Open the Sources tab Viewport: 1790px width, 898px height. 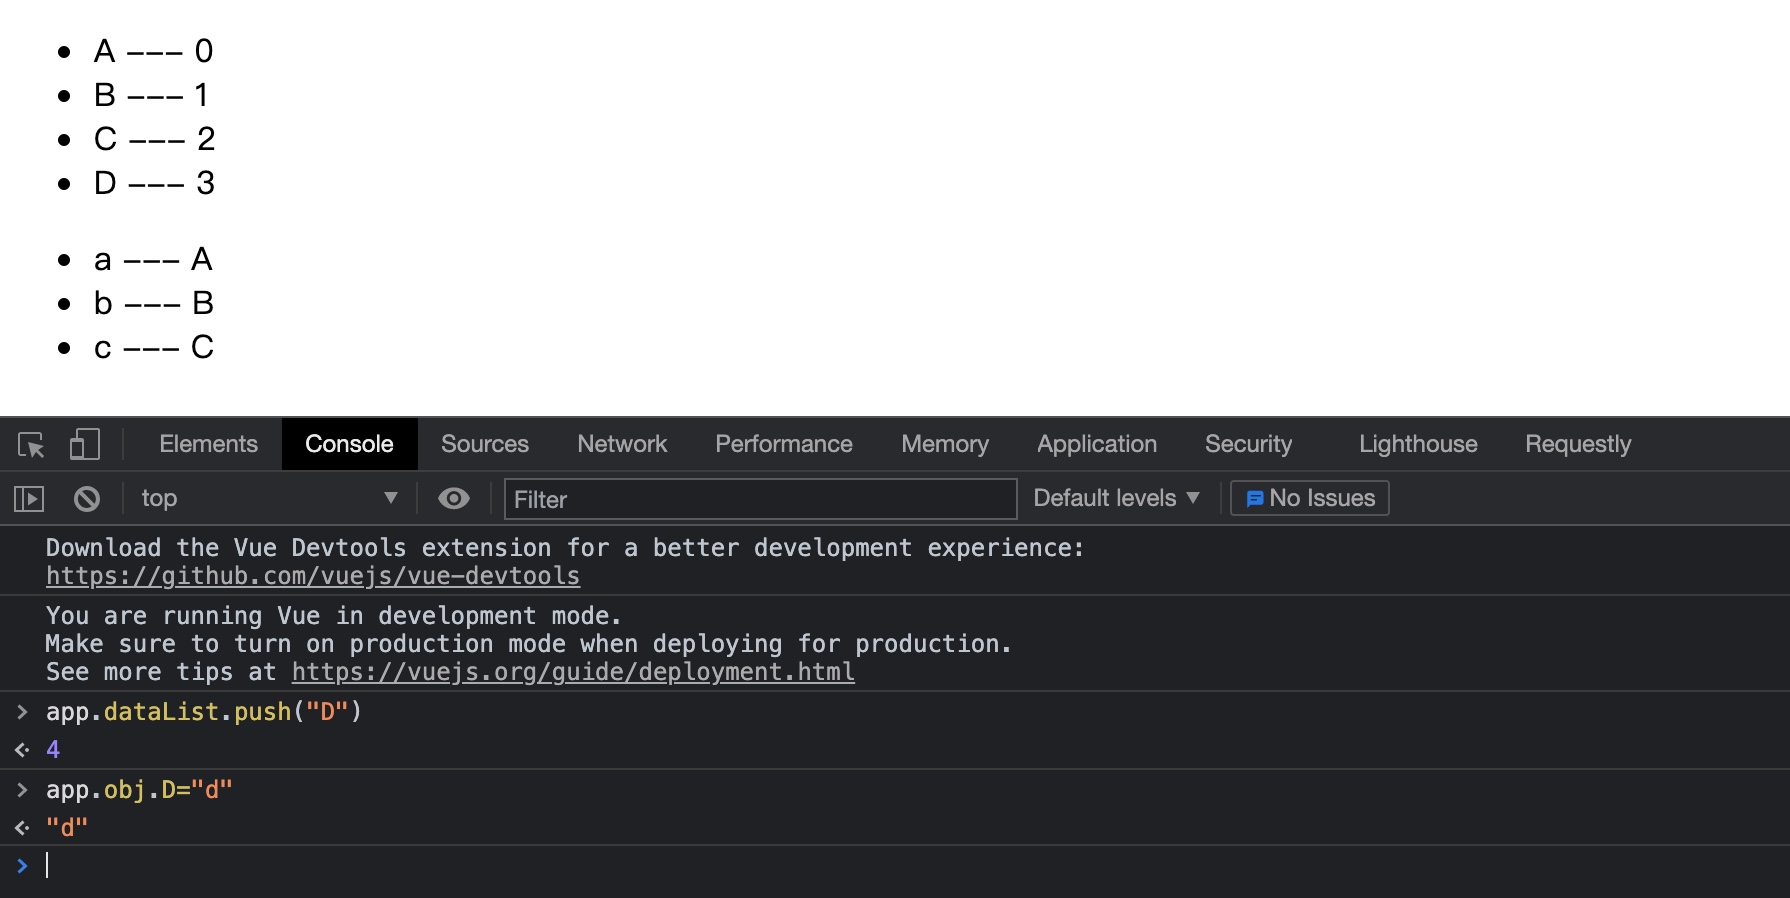point(485,445)
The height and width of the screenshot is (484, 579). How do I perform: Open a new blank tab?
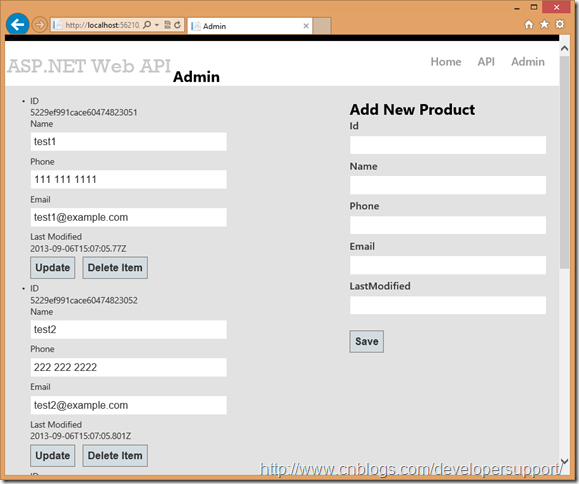(322, 26)
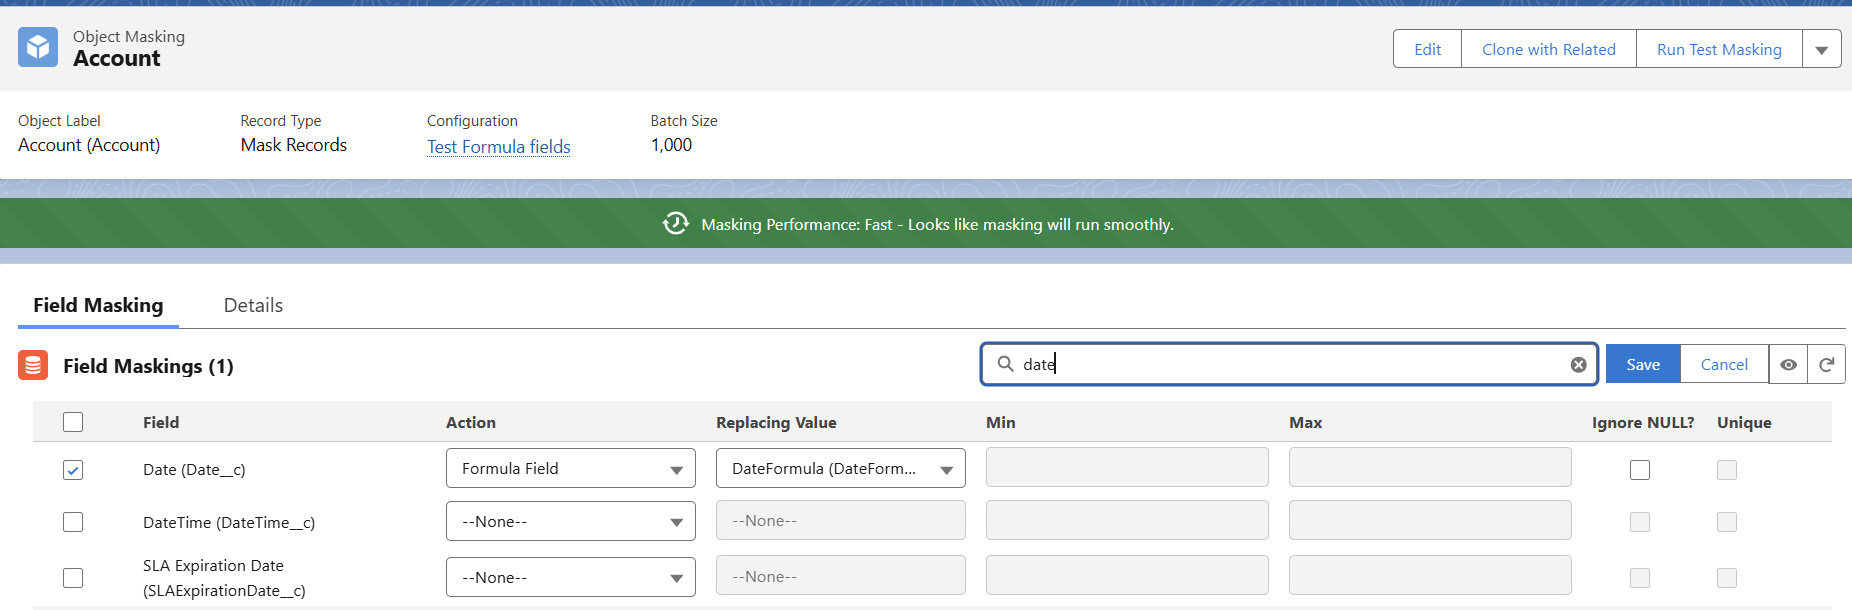Viewport: 1852px width, 610px height.
Task: Click the refresh icon button
Action: tap(1826, 365)
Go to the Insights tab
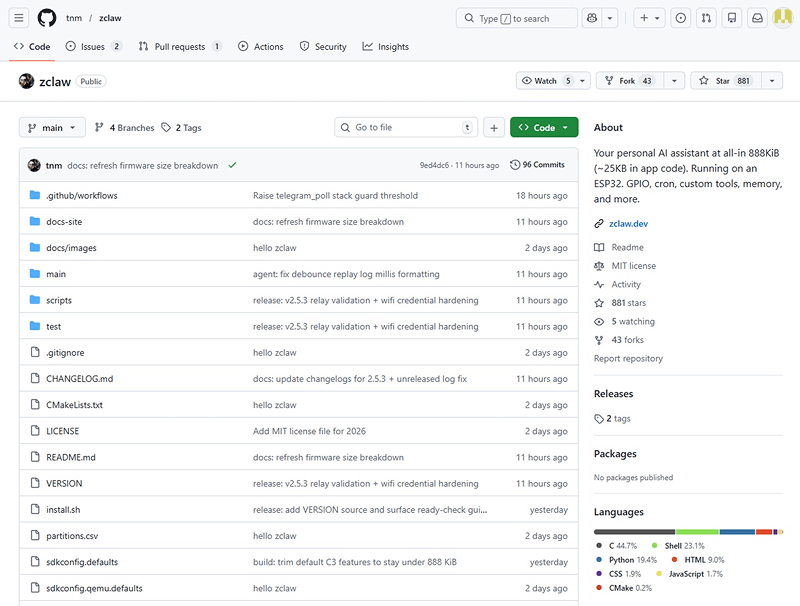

+++

[WORK REQUIRED]: Give back exactly the lines from the one containing "The height and" to the final line of the entries, both included, and no picture.

[RESPONSE BELOW]:
The height and width of the screenshot is (484, 579). How do I perform: Open a new blank tab?
(322, 26)
Viewport: 1852px width, 610px height.
Task: Click the refresh icon button
Action: tap(1826, 365)
Go to the Insights tab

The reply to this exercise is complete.